This version introduces the `--weighted-mean` option to the `tetra-freq`, `gc-content` and `coverage` modules. When this argument is used, the mean values are weighted by the contig length. The following example illustrates the value of this option.
The histograms below show the values of the GC content, tetranucleotide profile and coverage of the contigs of a MAG generated from real-world metagenomic data:
![object Object (1)](https://user-images.githubusercontent.com/22940964/75643086-ac59c900-5bf2-11ea-8bbb-9e378c9e9a4b.png)

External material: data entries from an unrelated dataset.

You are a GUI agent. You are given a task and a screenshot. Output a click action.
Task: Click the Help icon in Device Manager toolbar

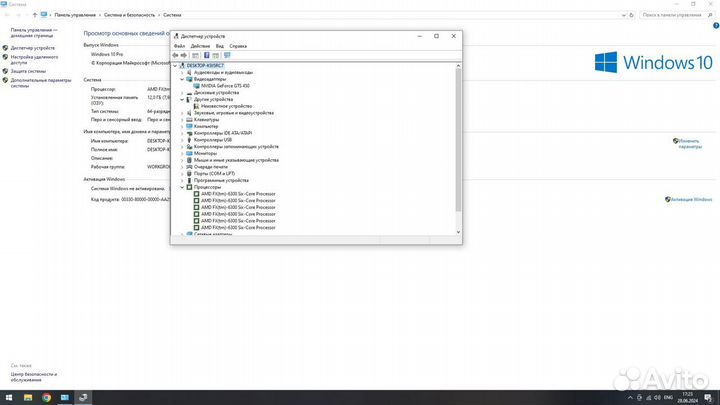206,55
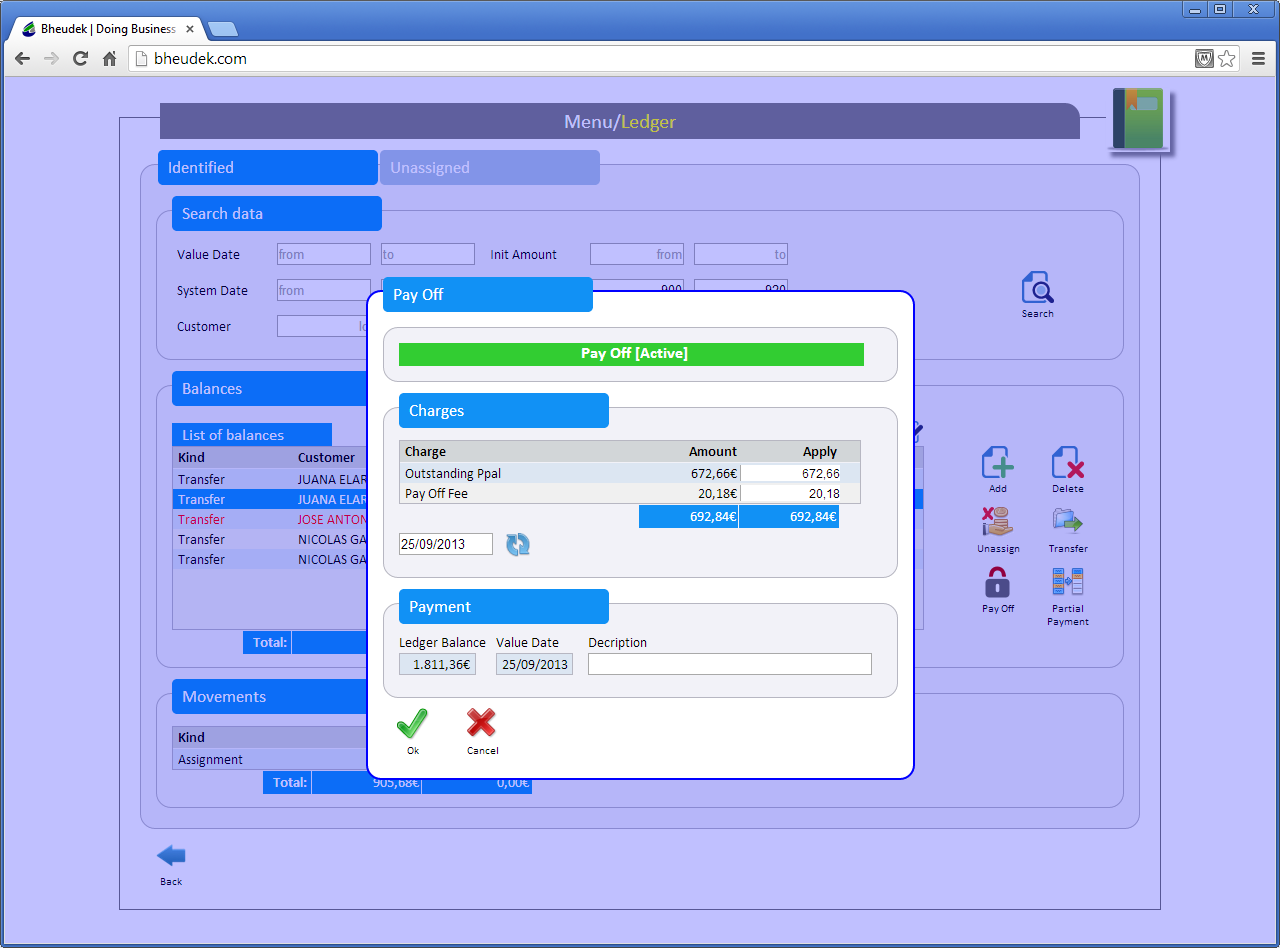Switch to the Unassigned tab

tap(489, 168)
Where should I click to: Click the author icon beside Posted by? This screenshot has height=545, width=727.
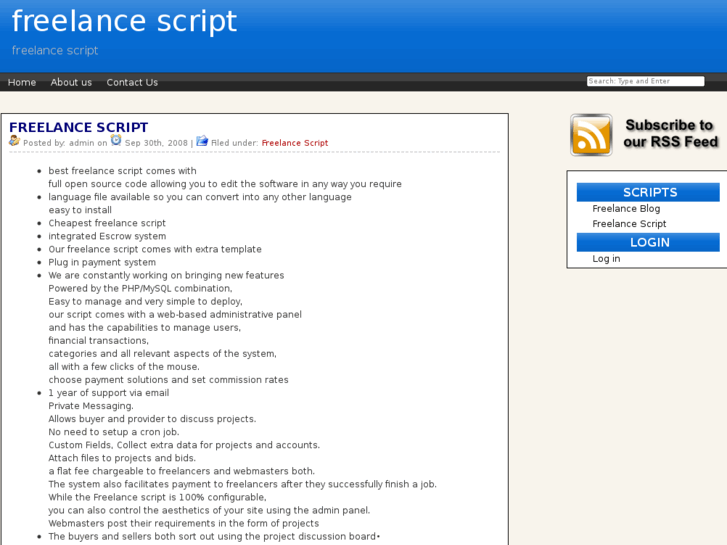pyautogui.click(x=14, y=141)
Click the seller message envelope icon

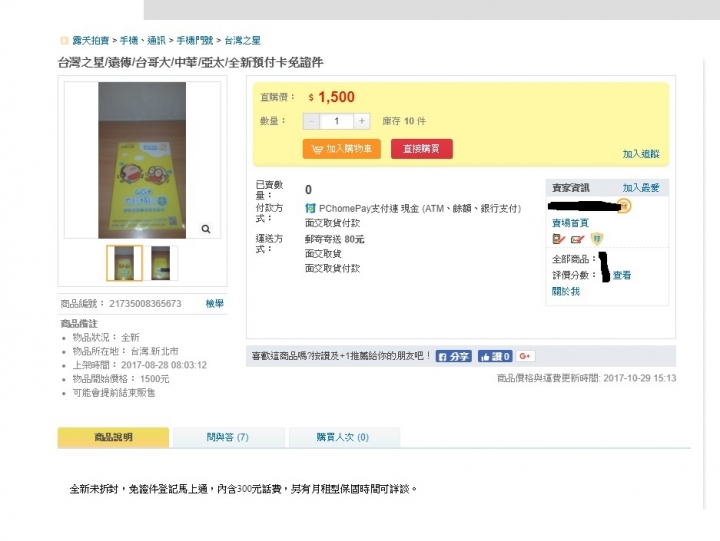(x=577, y=239)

From this data, it seems reasonable to assume that this MAG contains contigs from two different species with distinct genomic features. One species (blue) is highly abundant and is represented by a few long contigs (28) that have a total length of 4771.18 Kbp. The other species (gray) is lowly abundant and is represented by several short contigs (73) that have a total length of 201.62 Kbp.

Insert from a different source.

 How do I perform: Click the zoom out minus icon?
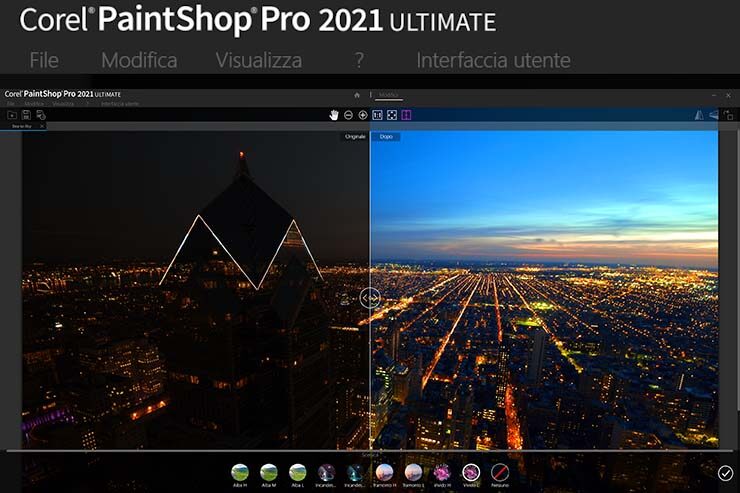click(348, 115)
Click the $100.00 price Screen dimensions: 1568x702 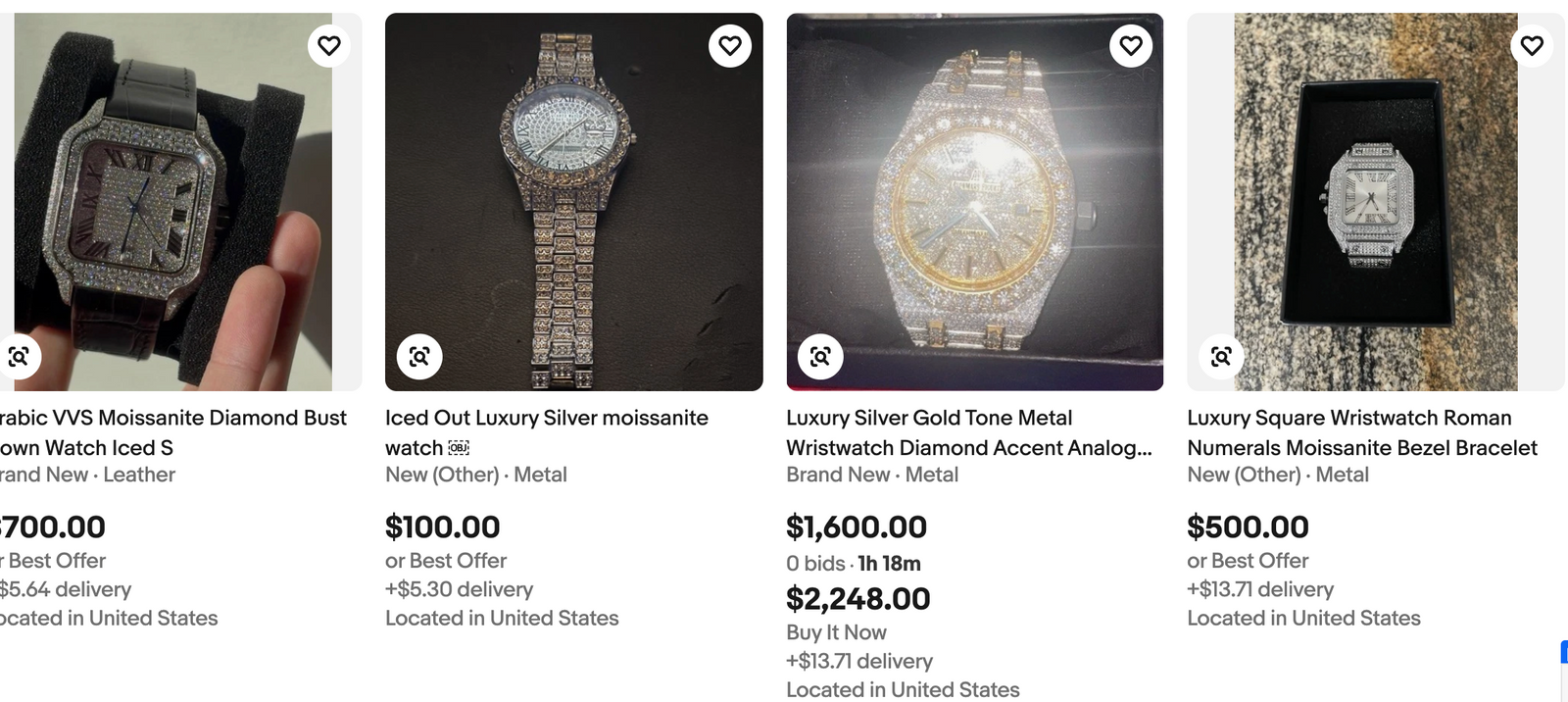click(442, 527)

Without the `--weighted-mean` option, the mean GC, TNF and coverage modules is closer to the lowly abundant species, due to the greater number of contigs. As a result, the contigs belonging to the more abundant species are flagged as contaminants:
• Reading genome bin
genome length: 101 contigs, 4972.8 Kbp
• Reading flagged contigs
phylo-markers: no output file found
clade-markers: no output file found
conspecific: no output file found
tetra-freq: 60 contigs, 4871.38 Kbp
gc-content: 6 contigs, 844.38 Kbp
coverage: no output file found
known-contam: no output file found
• Removing flagged contigs
removed: 60 contigs, 4871.38 Kbp
remains: 41 contigs, 101.42 Kbp
cleaned bin: out.fa
When the `--weighted-mean` option is turned on the mean values are closer to the more abundant species and the contigs belonging to the lowly-abundant species are removed:
• Reading genome bin
genome length: 101 contigs, 4972.8 Kbp
• Reading flagged contigs
phylo-markers: no output file found
clade-markers: no output file found
conspecific: no output file found
tetra-freq: 73 contigs, 201.62 Kbp
gc-content: 66 contigs, 180.68 Kbp
coverage: 73 contigs, 201.62 Kbp
known-contam: no output file found
• Removing flagged contigs
removed: 73 contigs, 201.62 Kbp
remains: 28 contigs, 4771.18 Kbp
cleaned bin: out.fa